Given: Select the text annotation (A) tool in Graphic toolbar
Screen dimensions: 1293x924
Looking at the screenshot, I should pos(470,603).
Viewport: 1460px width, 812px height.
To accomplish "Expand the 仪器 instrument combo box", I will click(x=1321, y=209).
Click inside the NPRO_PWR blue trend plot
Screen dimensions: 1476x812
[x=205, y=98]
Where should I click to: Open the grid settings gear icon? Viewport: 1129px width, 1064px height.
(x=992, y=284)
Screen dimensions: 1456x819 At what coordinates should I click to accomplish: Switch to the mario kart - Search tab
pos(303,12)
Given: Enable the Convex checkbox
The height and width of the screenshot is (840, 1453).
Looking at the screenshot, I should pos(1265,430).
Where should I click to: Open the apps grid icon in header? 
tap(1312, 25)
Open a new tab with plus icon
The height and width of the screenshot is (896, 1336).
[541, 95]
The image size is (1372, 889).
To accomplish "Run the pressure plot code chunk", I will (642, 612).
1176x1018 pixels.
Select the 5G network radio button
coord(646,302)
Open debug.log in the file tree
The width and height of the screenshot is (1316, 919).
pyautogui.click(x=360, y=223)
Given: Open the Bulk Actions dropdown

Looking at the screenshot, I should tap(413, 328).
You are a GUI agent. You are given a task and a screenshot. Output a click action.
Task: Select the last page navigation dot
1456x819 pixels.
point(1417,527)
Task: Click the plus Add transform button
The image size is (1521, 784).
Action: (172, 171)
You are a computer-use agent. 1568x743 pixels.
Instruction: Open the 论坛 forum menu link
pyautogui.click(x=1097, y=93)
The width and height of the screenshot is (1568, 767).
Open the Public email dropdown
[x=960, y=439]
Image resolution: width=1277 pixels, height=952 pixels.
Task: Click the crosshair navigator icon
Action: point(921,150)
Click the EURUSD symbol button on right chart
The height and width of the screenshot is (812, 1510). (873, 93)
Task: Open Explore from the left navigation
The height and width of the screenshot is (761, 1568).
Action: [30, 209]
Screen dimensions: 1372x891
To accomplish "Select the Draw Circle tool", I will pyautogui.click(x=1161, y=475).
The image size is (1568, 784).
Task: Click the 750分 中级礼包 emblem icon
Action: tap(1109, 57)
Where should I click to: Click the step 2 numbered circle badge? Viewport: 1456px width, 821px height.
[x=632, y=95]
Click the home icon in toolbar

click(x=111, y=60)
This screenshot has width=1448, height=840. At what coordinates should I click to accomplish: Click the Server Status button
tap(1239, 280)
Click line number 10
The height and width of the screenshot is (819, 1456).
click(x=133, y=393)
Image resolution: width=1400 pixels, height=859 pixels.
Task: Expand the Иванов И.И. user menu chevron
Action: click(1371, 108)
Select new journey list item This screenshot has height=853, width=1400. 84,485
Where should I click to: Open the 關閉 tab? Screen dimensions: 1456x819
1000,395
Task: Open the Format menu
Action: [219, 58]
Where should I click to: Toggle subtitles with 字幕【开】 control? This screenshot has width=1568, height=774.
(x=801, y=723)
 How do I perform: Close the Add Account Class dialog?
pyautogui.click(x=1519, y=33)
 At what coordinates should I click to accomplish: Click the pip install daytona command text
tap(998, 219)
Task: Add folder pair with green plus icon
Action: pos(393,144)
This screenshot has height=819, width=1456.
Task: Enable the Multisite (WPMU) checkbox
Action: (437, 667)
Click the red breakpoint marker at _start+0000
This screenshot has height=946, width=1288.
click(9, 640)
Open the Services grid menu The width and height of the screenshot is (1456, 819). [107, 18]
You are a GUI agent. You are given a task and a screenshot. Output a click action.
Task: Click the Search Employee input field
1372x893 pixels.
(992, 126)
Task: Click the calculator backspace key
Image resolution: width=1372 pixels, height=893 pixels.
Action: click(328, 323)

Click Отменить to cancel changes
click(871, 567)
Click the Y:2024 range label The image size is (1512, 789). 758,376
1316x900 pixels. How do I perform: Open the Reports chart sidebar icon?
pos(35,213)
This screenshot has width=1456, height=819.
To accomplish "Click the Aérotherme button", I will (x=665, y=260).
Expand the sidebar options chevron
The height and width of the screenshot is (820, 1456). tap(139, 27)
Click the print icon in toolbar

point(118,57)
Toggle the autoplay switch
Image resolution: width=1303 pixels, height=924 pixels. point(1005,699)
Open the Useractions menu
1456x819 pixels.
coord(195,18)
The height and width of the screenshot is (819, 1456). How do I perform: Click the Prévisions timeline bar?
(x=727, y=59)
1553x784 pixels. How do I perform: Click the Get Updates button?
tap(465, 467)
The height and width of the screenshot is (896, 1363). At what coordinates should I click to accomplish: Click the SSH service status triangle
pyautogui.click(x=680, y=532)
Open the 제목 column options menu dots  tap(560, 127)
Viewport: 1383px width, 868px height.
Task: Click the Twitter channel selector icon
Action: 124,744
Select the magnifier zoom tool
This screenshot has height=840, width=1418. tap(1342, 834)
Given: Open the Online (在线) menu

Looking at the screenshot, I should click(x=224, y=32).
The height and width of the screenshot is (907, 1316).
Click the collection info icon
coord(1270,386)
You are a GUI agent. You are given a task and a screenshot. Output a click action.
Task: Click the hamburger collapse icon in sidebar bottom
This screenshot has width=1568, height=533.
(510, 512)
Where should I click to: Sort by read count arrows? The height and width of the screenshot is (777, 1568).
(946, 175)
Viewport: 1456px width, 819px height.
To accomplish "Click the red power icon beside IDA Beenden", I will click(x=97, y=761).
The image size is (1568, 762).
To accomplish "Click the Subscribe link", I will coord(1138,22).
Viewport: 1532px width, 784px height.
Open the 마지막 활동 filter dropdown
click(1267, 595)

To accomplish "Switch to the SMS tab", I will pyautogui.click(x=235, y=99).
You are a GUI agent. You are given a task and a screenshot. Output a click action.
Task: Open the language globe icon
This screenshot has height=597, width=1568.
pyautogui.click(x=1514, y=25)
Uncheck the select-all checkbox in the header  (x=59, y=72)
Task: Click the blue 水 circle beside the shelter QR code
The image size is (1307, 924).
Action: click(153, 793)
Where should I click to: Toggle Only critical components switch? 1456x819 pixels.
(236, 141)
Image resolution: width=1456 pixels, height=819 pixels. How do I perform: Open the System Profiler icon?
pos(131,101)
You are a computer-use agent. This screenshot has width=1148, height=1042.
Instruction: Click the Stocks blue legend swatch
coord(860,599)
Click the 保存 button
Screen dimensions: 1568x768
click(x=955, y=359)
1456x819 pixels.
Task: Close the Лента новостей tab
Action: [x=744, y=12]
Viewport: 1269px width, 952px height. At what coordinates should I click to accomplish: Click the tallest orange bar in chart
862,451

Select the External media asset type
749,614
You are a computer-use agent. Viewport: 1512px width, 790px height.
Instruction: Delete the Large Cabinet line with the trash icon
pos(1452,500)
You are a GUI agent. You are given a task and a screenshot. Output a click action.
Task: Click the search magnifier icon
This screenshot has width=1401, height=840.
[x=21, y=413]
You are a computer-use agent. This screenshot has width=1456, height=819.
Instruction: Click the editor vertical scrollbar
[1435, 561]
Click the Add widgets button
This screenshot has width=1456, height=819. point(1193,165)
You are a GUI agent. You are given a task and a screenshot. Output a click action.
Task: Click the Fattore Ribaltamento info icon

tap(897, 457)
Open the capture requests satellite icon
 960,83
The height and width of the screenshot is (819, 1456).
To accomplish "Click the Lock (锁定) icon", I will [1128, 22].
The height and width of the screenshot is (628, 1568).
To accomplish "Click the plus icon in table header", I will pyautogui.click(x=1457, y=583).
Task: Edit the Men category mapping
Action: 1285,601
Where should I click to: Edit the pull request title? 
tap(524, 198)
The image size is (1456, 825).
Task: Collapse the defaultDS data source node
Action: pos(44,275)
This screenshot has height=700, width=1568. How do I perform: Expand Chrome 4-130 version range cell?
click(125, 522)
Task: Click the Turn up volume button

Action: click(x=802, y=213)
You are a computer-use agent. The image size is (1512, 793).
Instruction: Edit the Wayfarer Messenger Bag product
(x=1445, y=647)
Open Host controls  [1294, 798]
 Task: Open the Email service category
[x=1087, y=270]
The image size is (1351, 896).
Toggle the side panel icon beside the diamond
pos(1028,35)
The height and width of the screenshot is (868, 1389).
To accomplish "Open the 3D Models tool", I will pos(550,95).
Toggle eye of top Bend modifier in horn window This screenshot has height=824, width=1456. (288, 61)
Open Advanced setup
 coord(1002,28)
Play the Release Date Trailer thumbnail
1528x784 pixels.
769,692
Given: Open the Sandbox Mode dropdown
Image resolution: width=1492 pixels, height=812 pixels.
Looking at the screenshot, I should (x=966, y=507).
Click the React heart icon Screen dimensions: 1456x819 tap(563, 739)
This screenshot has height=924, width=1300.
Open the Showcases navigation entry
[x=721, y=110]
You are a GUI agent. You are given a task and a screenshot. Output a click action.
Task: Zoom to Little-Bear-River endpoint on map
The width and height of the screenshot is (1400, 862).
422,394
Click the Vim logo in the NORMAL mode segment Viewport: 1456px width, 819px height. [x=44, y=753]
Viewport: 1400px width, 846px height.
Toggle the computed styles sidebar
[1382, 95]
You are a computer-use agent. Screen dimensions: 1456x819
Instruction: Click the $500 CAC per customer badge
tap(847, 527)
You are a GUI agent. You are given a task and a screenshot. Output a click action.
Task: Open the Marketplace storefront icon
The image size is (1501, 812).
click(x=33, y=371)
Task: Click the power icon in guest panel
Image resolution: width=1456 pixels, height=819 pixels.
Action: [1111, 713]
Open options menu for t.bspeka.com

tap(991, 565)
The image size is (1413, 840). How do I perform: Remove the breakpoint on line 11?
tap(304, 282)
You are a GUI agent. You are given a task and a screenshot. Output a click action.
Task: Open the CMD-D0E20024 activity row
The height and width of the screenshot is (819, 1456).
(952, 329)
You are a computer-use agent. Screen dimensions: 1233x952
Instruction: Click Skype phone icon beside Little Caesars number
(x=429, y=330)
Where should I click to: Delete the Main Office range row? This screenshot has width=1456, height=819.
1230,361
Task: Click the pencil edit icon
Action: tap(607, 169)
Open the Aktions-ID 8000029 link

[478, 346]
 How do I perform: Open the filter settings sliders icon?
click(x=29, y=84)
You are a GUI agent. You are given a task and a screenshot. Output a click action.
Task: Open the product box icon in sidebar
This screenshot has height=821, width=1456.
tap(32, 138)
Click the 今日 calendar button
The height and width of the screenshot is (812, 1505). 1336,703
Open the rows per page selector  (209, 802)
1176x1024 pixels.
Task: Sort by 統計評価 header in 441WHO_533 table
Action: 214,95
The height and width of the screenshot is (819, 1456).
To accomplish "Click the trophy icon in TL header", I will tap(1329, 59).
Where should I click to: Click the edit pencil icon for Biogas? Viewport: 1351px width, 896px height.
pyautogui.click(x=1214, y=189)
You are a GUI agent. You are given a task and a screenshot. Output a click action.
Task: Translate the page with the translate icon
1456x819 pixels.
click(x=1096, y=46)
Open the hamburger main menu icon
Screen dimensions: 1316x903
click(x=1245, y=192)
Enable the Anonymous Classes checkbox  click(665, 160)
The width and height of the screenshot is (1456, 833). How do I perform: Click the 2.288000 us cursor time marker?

━━━━━━━━

Description of the task: Working from the material above, restate word for word the lines between the line with "Click the EURUSD symbol button on right chart" and the line with "Screen dimensions: 1372x891", both included, and only those.

Solved exercise:
Click the EURUSD symbol button on right chart
The height and width of the screenshot is (812, 1510). (873, 93)
Task: Open Explore from the left navigation
The height and width of the screenshot is (761, 1568).
Action: [30, 209]
Screen dimensions: 1372x891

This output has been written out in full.